The case of Pepsi vs India’s farmers is an outcome of different perspectives on IP. Although Pepsi has withdrawn the case under pressure from various quarters, the issue could be a factor in negotiations over the coming months. Under TRIPS (Trade Related Aspects of Intellectual Property Rights) and UPOV (Union for Protection of Plant Varieties), plant breeders have exclusive rights over varieties they develop.
However this does not recognize the rights of farmers to their genetic resources and associated knowledge. The Indian PPV & FRA law, on the other hand, recognises the rights of the breeder as well as the farmer. So the farmers were legally permitted to sell the FL 2027 plant variety in question, unless they did so in the branded format.
Both countries are firmly on opposite sides on the negotiations with respect to e-commerce norms, data protection and digital trade. The US has criticized India’s stand on data localization, which compels foreign firms to have servers in India. The US is part of a group of 76 countries that are attempting to establish ground rules for e-commerce. India has refused to be a part of these discussions, in particular due to its apprehensions of unfair market access for large foreign e-commerce companies and opposition to the temporary moratorium on customs duties being made permanent.
Market access issues are a pain point for both countries in the bilateral relationship. India has shown some flexibility on tariff caps of stents, and could also offer lower duties on some ICT products. On the other hand, India expects US to give it a waiver from high tariffs on aluminium and steel, apart from greater market access for some of its key export sectors.

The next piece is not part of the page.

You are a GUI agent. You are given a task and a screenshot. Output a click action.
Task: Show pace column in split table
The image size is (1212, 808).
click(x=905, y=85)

Greater gain in collaboration
Despite these irritants, India has a good opportunity to extract greater leverage from the US on the trade relationship. Despite its constant criticism on various fronts, US would also not like to upset its equations with India; which hold immense strategic relevance, especially in the current context.
US trade talks with China seem headed nowhere, with Trump threatening to increase tariffs on US$ 200 billion worth of Chinese imports from 10% to 25% by May 10. Meanwhile, there is a rising interest in US companies to see India as a viable alternative to China.
The US-India Strategic Partnership Forum (USISPF) has recently asserted that around 200 American companies are eager to shift their manufacturing base from China to India after the general elections. However, they also carry expectations of reforms, greater transparency and a consultative decision making process.
If the US is unhappy due to its trade deficit with India (US$ 24.2 billion in 2018), its corresponding trade deficit of US$ 378.6 billion with China is a certain catastrophe. India should view the current US tirade as an opportunity to actually enhance relations and formalise a trade agreement that helps improve India’s exports to US in sectors like agriculture, automobiles & auto components, textiles and engineering.
India should also be discussing the continued tightening of H-1B visa norms under the Trump administration, which affects operations of Indian IT firms in the US market. Moreover, the US needs to appreciate the fact that Indian tariffs are not unreasonable; its applied average tariff is similar to economies considered to be relatively more open in terms of trade.
Additionally, India can look at ways to facilitate US investment in critical areas like smart cities, SEZs, agri-tech, food processing, hospitality, energy, etc. As US firms find it increasingly difficult to do business in China, India is the best possible alternative, as a viable manufacturing base and a lucrative consumer market. India has quite a few aces, and should just play its cards right at the negotiating table.